Once the line holding "You are a GUI" is found in the listing below, write it out and each later line exactly, up to and including the one holding "1272x284 pixels.".

** Opening INFORMATION SHOWN block **

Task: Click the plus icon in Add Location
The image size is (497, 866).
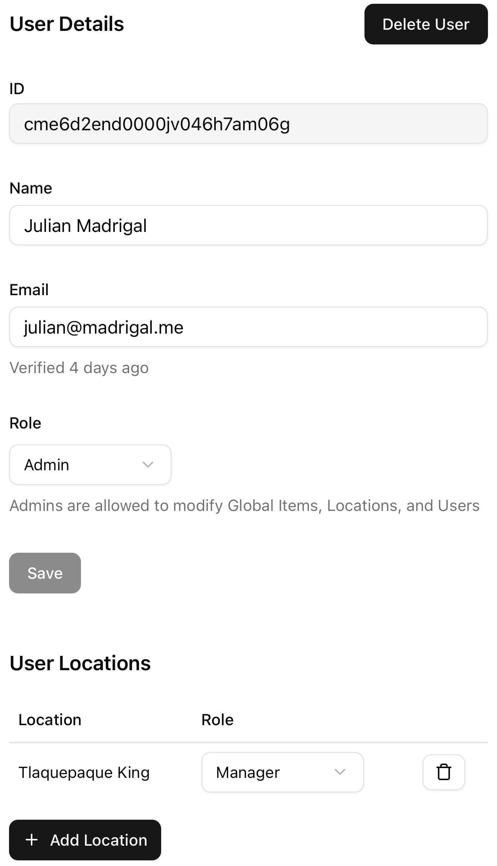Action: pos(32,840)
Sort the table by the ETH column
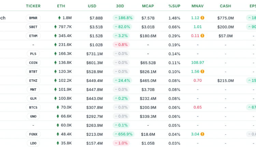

** Closing INFORMATION SHOWN block **
** Opening INFORMATION SHOWN block **

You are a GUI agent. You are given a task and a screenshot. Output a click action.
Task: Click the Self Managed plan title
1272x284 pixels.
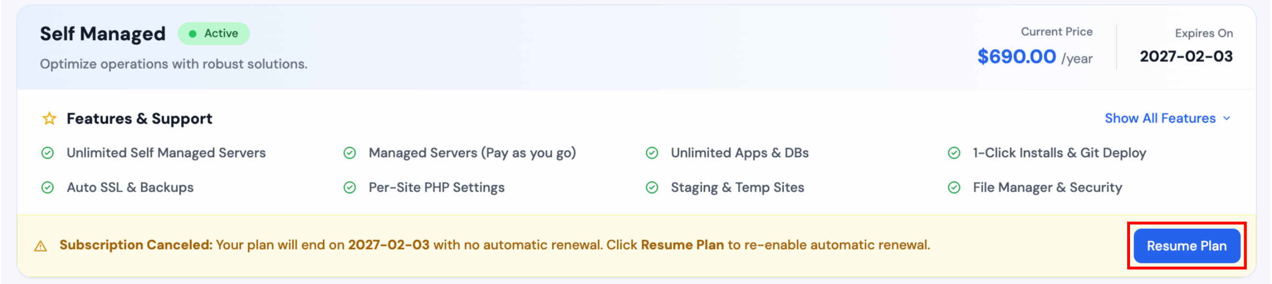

** Closing INFORMATION SHOWN block **

RESPONSE AREA:
You are a GUI agent. You are given a task and a screenshot. Output a click action.
Task: Click the Self Managed plan title
1272x284 pixels.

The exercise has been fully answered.